Super Group reported on Tuesday that headline earnings per share (HEPS) fell 16% to R2.01 year on year, after supply chain businesses in Africa and Europe underperformed, along with vehicle dealerships in SA and the UK. However, the Australian market, represented by SG Fleet, fared well, with its net profit up 30% to R735m.
CEO Peter Mountford said Super Group’s operations in SA, Europe and the UK had felt the effect of high inflation and escalations in fuel, food and energy prices. However, in SA this was worsened by load-shedding, port delays and border inefficiencies, which he described as “own goals”.
“In SA, virtually every one of our core principals went back in volumes,” said the CEO.
“Organic growth remains an absolute priority in our SubSaharan logistics businesses, but the real tragedy for us in that space has been the significant border delays that we see when you are hauling products out of Zimbabwe, Democratic Republic of Congo and Zambia.

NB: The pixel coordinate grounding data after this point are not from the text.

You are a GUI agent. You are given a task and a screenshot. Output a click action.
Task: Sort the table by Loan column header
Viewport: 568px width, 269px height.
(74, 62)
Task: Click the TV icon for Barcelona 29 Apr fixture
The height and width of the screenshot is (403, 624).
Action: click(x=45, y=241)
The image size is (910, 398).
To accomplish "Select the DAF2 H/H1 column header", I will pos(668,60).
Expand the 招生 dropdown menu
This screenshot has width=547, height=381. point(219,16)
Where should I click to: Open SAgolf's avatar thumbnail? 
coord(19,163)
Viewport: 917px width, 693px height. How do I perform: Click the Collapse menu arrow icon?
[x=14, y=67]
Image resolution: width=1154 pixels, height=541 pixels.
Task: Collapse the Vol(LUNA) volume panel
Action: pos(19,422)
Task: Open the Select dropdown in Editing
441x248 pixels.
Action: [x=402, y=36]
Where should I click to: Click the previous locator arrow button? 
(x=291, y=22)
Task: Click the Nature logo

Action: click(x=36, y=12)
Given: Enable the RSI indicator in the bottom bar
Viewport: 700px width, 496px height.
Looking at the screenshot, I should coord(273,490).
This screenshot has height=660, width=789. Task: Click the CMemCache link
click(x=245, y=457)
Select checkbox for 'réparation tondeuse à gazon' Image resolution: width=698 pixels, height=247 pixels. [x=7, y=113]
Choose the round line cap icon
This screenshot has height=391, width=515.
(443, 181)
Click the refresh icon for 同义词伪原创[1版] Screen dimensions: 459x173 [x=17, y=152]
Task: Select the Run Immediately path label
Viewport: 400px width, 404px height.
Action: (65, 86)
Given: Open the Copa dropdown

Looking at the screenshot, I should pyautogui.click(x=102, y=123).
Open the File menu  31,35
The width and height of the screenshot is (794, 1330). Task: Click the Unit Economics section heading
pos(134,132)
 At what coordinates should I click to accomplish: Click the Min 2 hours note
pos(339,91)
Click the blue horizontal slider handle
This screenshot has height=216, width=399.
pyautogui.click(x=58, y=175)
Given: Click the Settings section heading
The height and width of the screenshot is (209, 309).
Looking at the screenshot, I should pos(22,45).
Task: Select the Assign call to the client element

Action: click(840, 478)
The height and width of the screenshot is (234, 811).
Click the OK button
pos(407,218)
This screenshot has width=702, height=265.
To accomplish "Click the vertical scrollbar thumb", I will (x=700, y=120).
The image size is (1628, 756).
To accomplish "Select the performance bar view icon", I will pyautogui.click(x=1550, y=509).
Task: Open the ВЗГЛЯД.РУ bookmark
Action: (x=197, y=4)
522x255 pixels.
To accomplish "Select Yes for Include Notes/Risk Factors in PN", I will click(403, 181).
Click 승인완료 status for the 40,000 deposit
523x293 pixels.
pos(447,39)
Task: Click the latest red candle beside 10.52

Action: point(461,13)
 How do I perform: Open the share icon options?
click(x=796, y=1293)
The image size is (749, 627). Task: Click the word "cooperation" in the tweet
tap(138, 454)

“We’ve seen significant delays in the Durban port, which manifest in our copper export volumes declining by 8%. That was purely a result of port inefficiencies,” said Mountford, attributing the loss of turnover to poor turnaround time at the port and clogged up agents in the Durban port environment.
The industrial and commodity transport businesses took a knock, with coal export volumes falling 11%. Mountford said the drop reflected the poor border performance between SA and Mozambique, where it makes use of the Maputo port. There was quite a disrupted environment in the NovemberDecember period when staffing levels at the border post seemed to be less than optimal.
Super Group operates a network of vehicle dealerships as well as a plethora of mobility solutions across SA, UK, Europe and Australasia. Its supply chain, dealerships and fleet solutions businesses offer a comprehensive range of services across 21 countries.
In the period, net finance costs jumped 40% to R621.5m, mainly due to high interest rates, higher trade receivables and the funding of acquisitions.
Group revenue rose just 12% to R33.22bn with a weaker rand and two acquisitions, including logistics firm Amco, playing their part.
The challenges for the Johannesburg-based company were not restricted to SA.
Mountford said the German supply chain operations were significantly affected by interest rates moving from close to zero to nearly 5%, as well as the recession in Germany.
“We are just not getting to turnover targets in the German environment and you are seeing a significant oversupply of capacity in that market at the moment,” he said.
“We’ve seen German manufacturing output dropping in the third quarter of calendar year 2023 to the lowest levels since the early part of the Covid-19 crisis, and a dramatic decline in volumes out of the automotive industry along with severe cutbacks in that environment.”
The other area that underperformed was the UK dealerships business, where there was a dramatic fall in used-vehicle margins as customers moved back to new vehicles.
Super Group said it was gearing up to implement further cost rationalisation processes in the European supply chain business, flagging possible job cuts.
“We are looking to drive 20%-25% of costs out of our structure that may involve closing a further branch in that operation and consolidating into one of the larger branches, as well as potentially reducing our fleet size and some small headcount reductions,” Mountford said.
The company said the belttightening measures should result in an improved financial performance towards the back end of this financial year.
Super Group’s share price rose 1.97% to R27.50 on Tuesday for a market capitalisation of about R8.8bn.